#### DESCRIPTION OF THE TASK:
Could you filter the material and copy every line where the word "Given" occurs?
[[ DATA TO PROCESS, beginning ]]
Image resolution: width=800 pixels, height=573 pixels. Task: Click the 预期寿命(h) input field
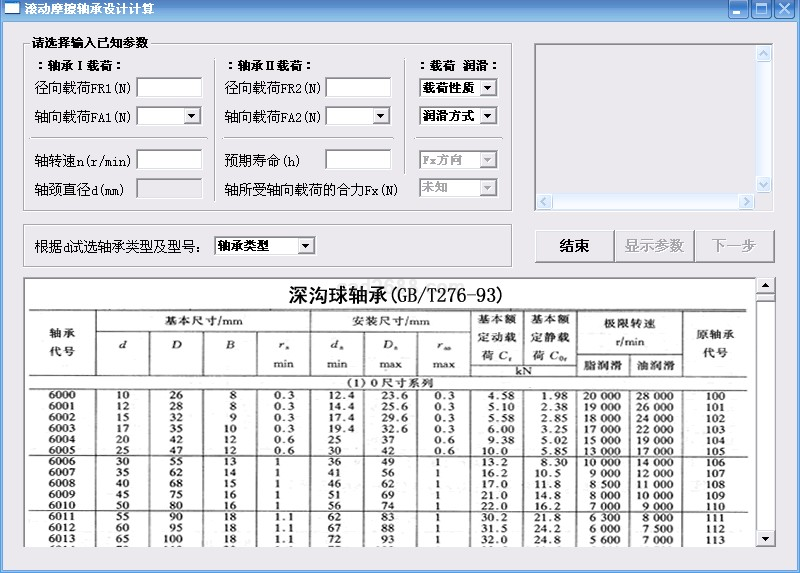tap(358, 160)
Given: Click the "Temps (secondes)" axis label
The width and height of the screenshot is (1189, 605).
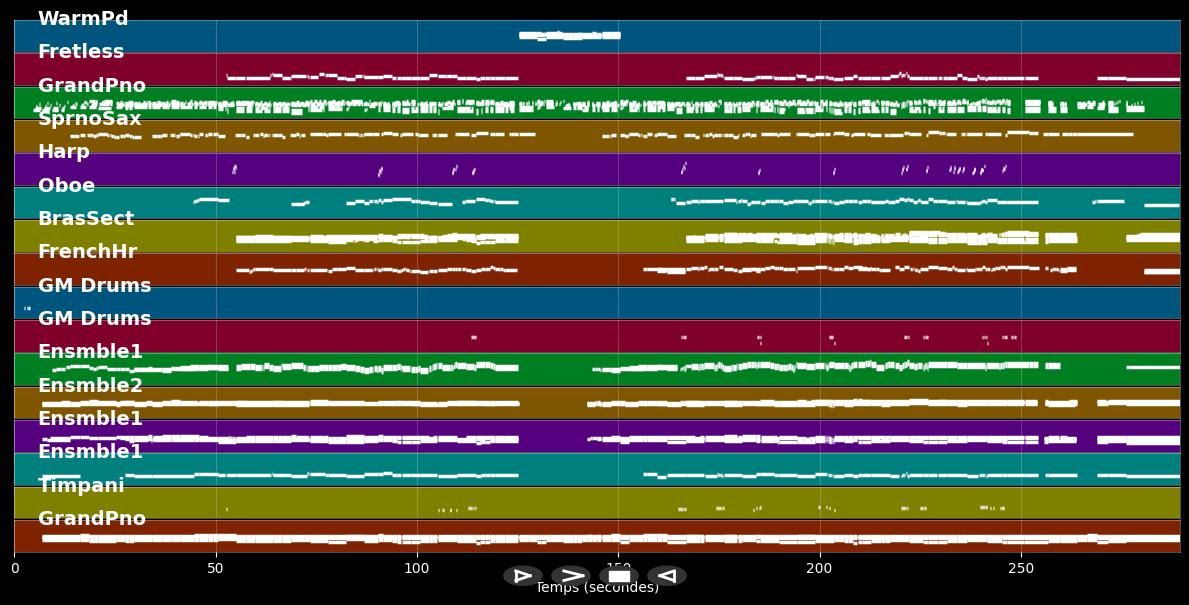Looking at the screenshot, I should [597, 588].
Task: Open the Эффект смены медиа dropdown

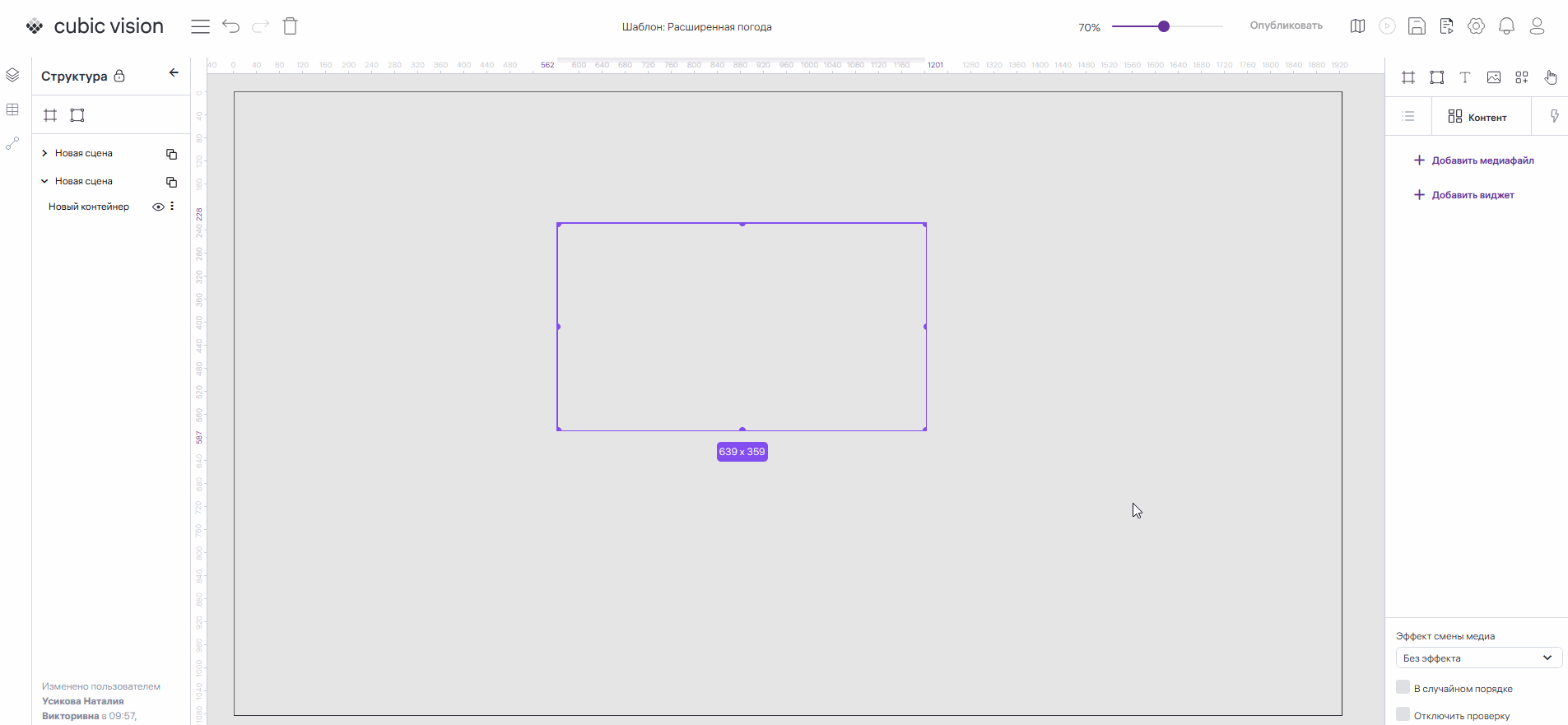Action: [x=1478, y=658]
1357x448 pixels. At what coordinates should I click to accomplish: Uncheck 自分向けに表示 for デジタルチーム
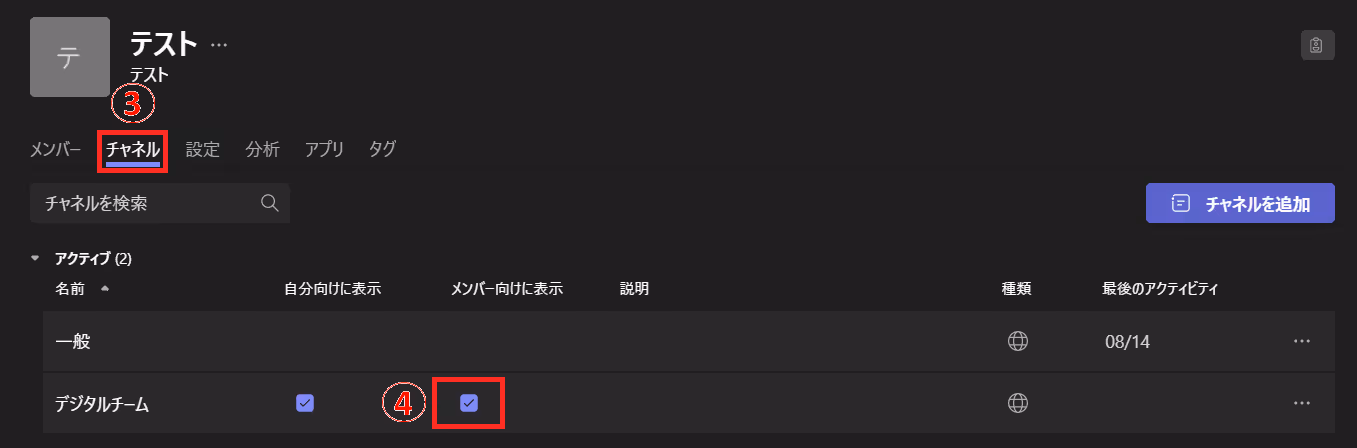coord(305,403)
[[ DATA TO PROCESS, end ]]
[[ DATA TO PROCESS, beginning ]]
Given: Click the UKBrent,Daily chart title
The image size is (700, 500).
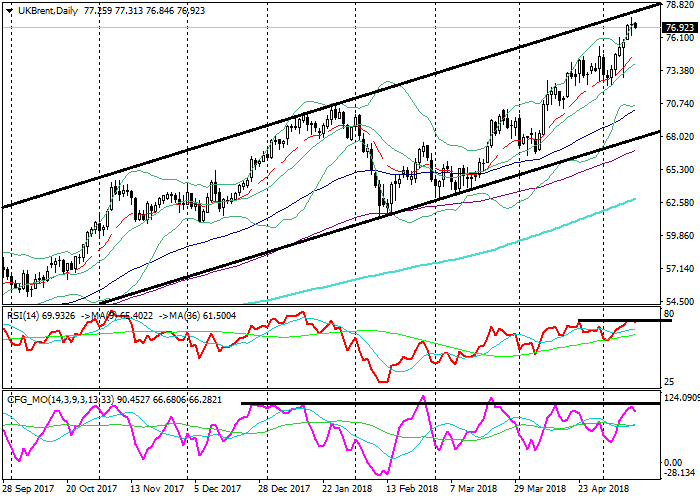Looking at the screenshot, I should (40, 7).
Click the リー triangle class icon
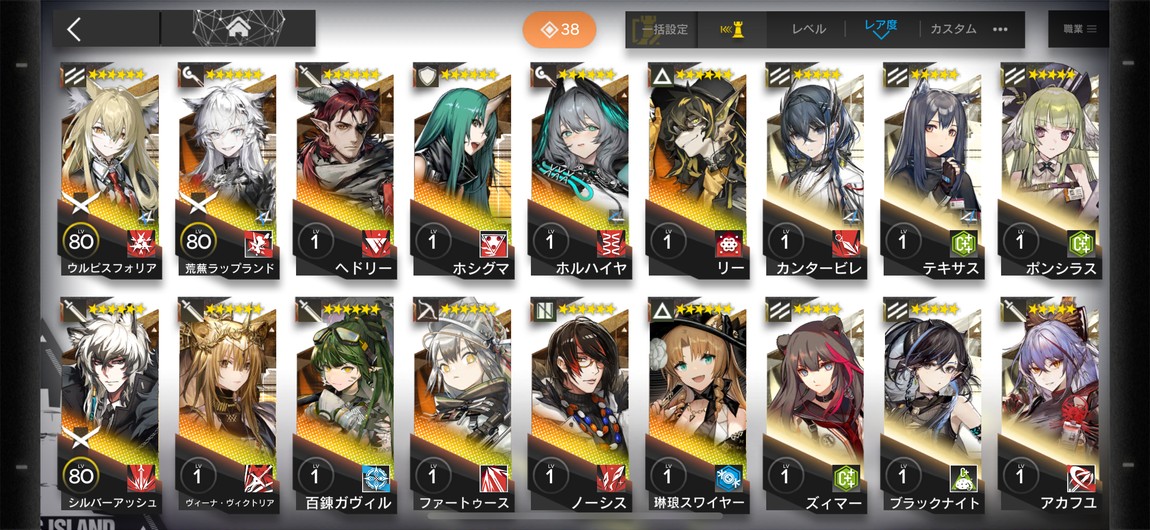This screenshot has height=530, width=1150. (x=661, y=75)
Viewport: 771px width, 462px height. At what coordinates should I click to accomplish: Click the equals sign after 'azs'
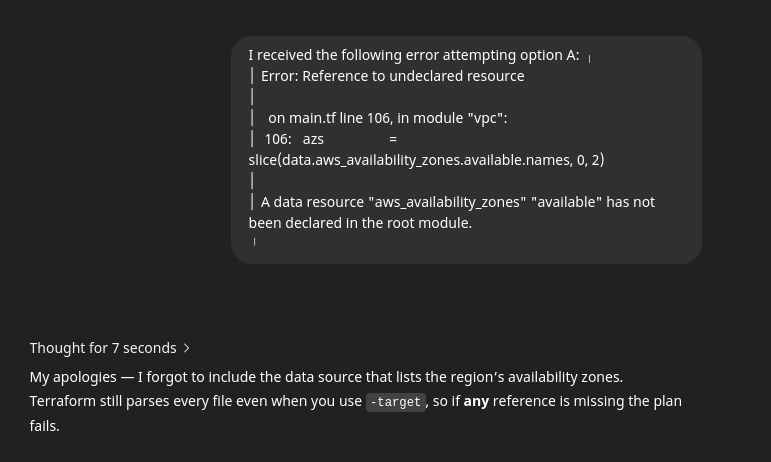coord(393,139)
[[ DATA TO PROCESS, end ]]
#### YOUR RESPONSE:
Given: Click the "Temps (secondes)" axis label
Given: Click the UKBrent,Daily chart title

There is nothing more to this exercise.